Description of the task:
Lines with "agent": state how many there are in the records below, and nothing else.

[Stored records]
___
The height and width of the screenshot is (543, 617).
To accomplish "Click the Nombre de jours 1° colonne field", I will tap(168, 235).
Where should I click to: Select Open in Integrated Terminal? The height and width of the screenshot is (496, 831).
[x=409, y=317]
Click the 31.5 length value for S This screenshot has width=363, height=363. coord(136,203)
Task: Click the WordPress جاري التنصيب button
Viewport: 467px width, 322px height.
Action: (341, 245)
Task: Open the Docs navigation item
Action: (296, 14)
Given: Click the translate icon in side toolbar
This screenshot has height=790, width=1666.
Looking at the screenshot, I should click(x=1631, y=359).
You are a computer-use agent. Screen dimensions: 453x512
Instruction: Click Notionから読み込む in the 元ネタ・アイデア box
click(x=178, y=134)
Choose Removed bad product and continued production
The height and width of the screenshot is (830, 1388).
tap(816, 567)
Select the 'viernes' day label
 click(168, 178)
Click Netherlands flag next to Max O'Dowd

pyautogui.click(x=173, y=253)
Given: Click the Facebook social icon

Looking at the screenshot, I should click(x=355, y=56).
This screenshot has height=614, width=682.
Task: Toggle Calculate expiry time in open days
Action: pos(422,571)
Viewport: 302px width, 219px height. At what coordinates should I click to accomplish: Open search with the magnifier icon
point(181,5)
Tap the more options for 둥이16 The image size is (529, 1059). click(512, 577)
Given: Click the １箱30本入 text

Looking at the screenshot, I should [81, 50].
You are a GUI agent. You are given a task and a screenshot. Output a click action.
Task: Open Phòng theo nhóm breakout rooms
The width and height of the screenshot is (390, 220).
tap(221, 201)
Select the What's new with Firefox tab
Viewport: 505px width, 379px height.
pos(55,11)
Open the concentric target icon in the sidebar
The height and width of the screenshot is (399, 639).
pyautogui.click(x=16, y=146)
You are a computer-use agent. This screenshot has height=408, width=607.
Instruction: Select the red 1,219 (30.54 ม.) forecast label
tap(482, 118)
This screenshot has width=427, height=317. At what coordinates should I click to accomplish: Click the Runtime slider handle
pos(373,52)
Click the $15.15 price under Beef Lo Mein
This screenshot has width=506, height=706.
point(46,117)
___
Reply to the task:
3